Things are changing, however, both in Texas and nationally. Experts tell GlobeSt.com that as environmental concerns continue topping headlines and, just as importantly, as the upfront costs of developing in a sustainable fashion continue dropping, multifamily developers are finding that going green can end up meaning green. It doesn’t mean that all developers are racing toward sustainable projects. But there is a definite start in that direction.

Catellus-a Prologis Co. was just awarded LEED Neighborhood Development certification for its 711-acre, mixed-use Mueller, including the 441-unit Mosaic at Mueller apartments, which follows EnergyStar guidelines. Greg Weaver, president of the Denver, CO-based development company says that, in performing due diligence before launching Mueller, the project would not be negatively impacted from a cost standpoint. “We felt it might actually add value to the projects, because they would be attractive to home-buyers and renters,” Weaver notes. On the multifamily end, he continues, renters have selected Mosaic Apartments (get this) as a rental because of its sustainable components.

FORE Property Co, headquartered in Washington, DC was recently awarded the LEED Silver desgination for its 216-unit Greenhaven Apartments in McKinney, TX. FORE partner Brad Miller says the costs are definitely coming down on sustainable building, partly because construction costs overall have come down.

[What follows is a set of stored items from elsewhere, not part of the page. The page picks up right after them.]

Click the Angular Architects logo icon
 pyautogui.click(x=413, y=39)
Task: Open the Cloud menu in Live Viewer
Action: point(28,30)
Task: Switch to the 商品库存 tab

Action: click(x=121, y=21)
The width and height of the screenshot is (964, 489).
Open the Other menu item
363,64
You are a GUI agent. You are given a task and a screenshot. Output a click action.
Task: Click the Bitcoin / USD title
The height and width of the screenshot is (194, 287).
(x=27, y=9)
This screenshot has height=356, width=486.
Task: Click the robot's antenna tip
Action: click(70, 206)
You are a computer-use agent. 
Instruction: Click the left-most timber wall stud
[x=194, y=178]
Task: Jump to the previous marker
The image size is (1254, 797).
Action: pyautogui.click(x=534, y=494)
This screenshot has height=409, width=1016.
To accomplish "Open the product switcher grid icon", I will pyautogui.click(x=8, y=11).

Miller goes on to say that more manufacturers are involved with sustainable building. “Four or five years ago, only one or two manufacturers were involved in this area,” he explains. “These days, more are out there, meaning more competition, and costs coming down.”

Matt Dillas, senior engineer with Boston Capital notes that another way in which costs can be cut in going sustainable involves common sense, such as adequate insulation between the walls and automatic thermostat controls. These are steps that might not have the “wow” factor as solar panels might, but they’re just as important. Miller agrees.

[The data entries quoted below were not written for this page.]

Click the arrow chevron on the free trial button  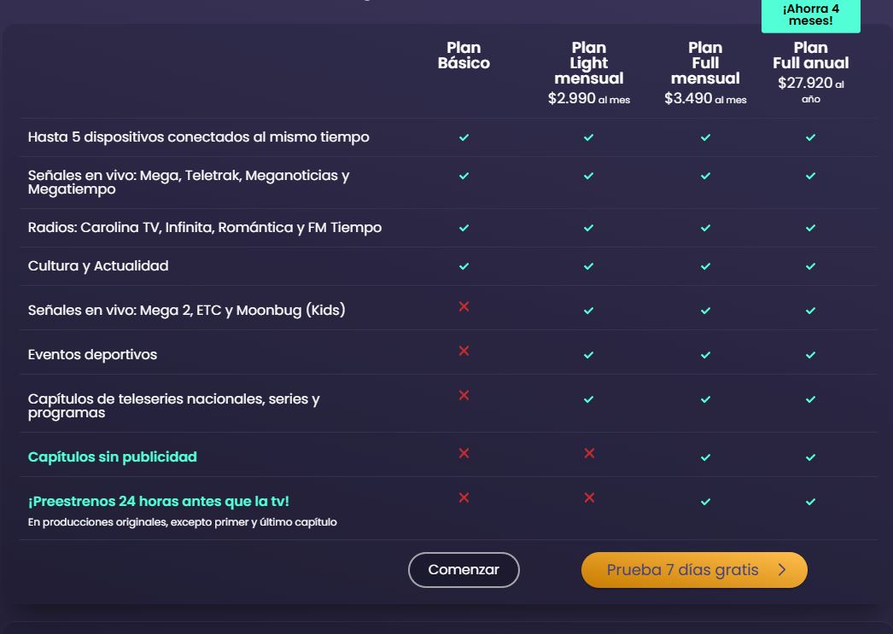(782, 570)
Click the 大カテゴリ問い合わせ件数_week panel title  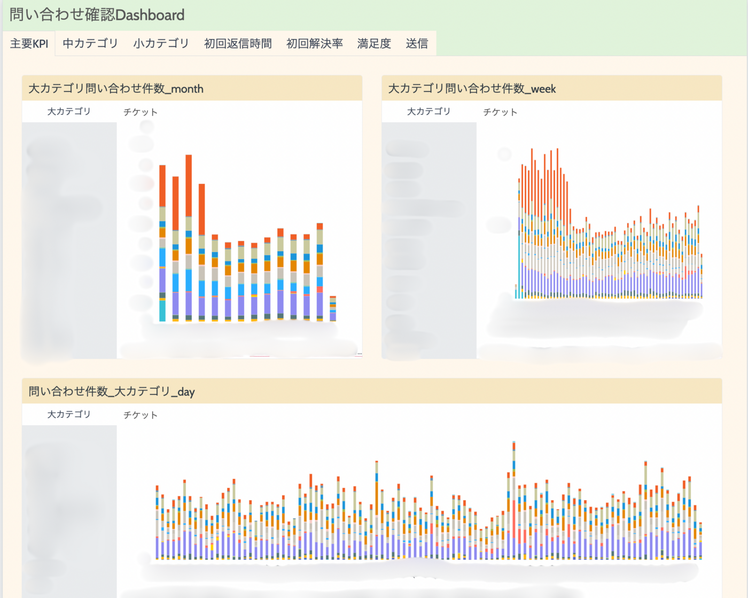coord(472,89)
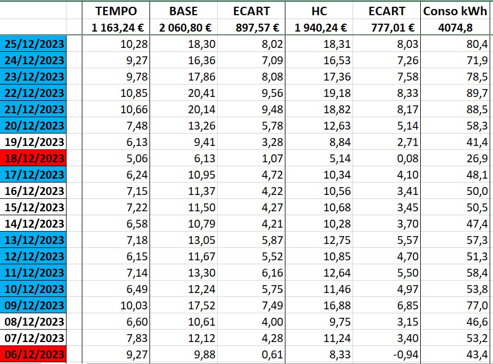493x364 pixels.
Task: Click the 25/12/2023 date cell
Action: click(34, 44)
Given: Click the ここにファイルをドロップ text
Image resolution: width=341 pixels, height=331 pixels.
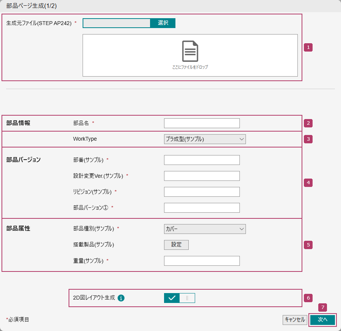Looking at the screenshot, I should (190, 67).
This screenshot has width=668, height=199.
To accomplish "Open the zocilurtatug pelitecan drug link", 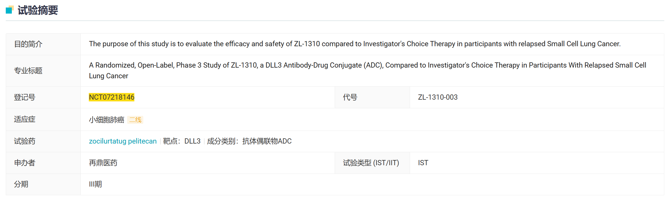I will point(123,141).
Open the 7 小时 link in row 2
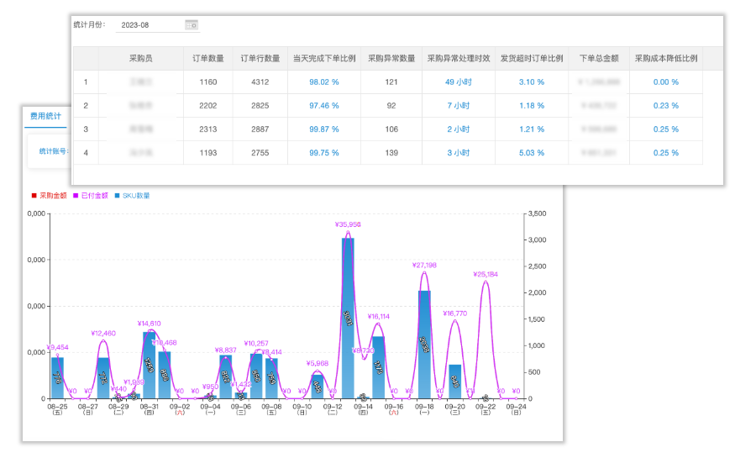Image resolution: width=735 pixels, height=458 pixels. pyautogui.click(x=458, y=106)

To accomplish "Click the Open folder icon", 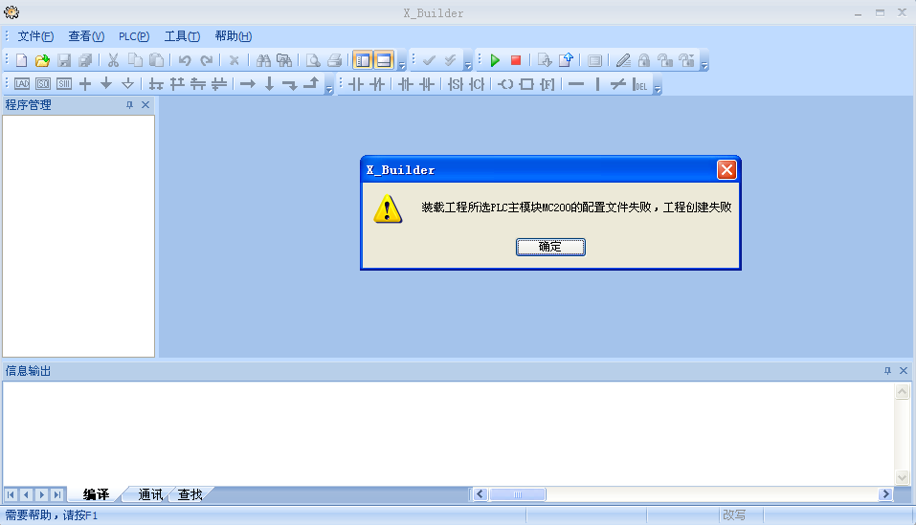I will point(42,60).
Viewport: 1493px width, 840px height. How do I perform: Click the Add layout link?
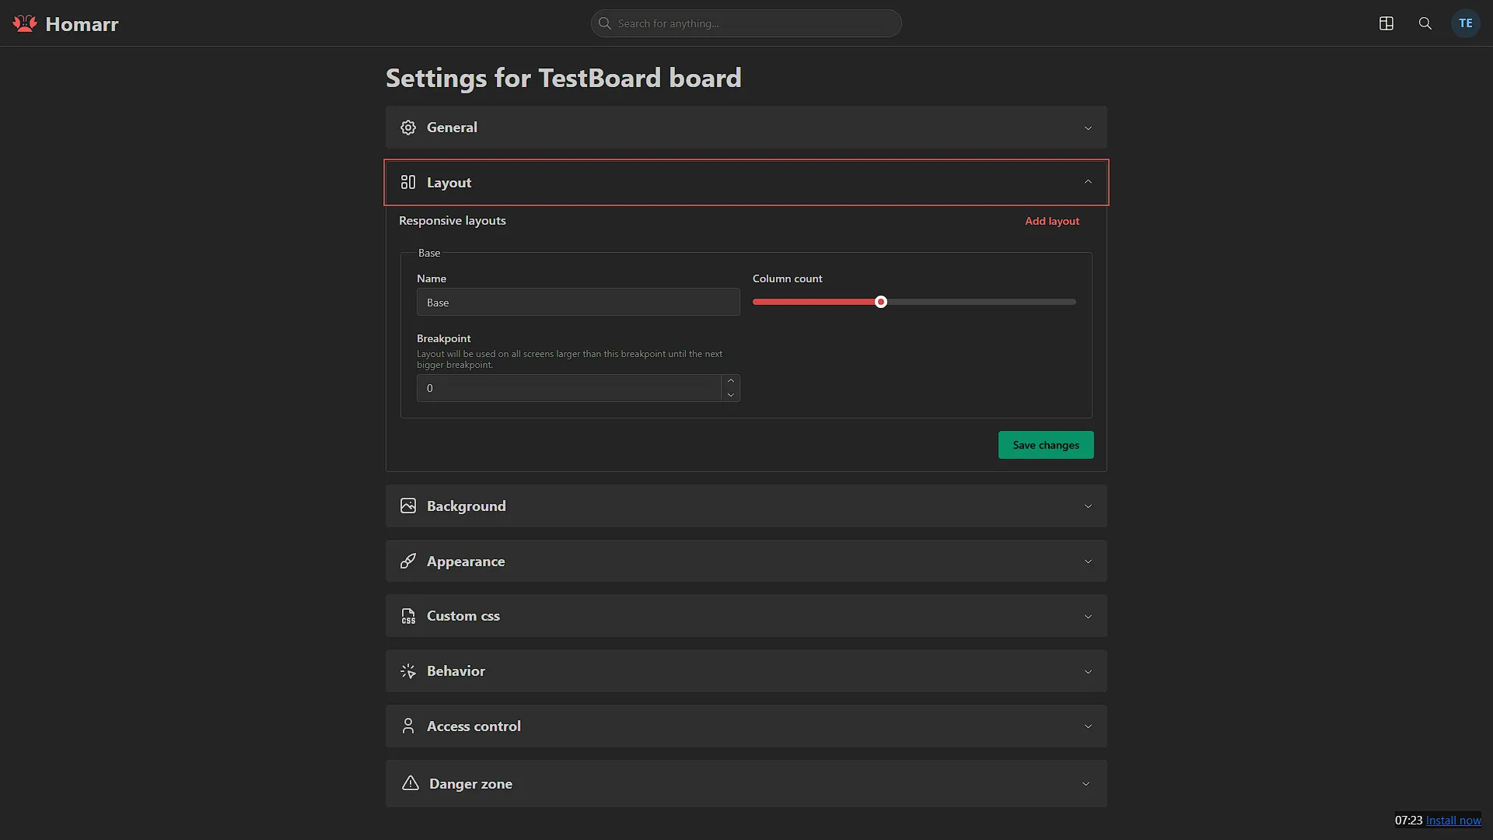click(x=1052, y=221)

“When we had a film crew (at Greenhaven) wanting to photograph some of what we did that was sustainable, I told them they’d have to look behind the walls,” he comments.Developers choose to go green for a variety of reasons. For Catellus, the motivation was the city of Austin, which has multiple goals for sustainability. FORE’s motivation was similar, in that the city of McKinney also had a commitment to sustainability.

What’s also interesting to note is that many of these developers ended up having to wing it when it came to developments. The USGC (get this) doesn’t have multifamily guidelines for development in place, which impacted Greenhaven. Furthermore, Mueller was part of a pilot program, so there was really no prototype to examine when it came to getting the project done.

Both Weaver and Miller acknowledge, however, that these initial projects are ideal prototypes for future developments. Furthermore, both men say that there were various lessons learned in their projects; the major one being the importance of up-front planning. It’s important to try to make as many of the decisions as early in the process as is possible, Miller remarks.

“The process starts immediately on the planning side,” Weaver adds. “If you don’t plan for it and end up capturing it later, it’ll cost you a lot of money.”

Will more multifamily developers go for green in the near future? Dillas, who acknowledges he’d like to see more adaptation of older buildings toward sustainable standards as opposed to new, flagship product, says a great deal depends on governmental incentives.

“If you have state agencies pushing and stating they’ll get extra points for the green initiatives when they put out (request for bids), then those will drive it,” he says. “If someone is pushing in that direction, and two or three line up to do it, that’s when you’ll see this really getting done.”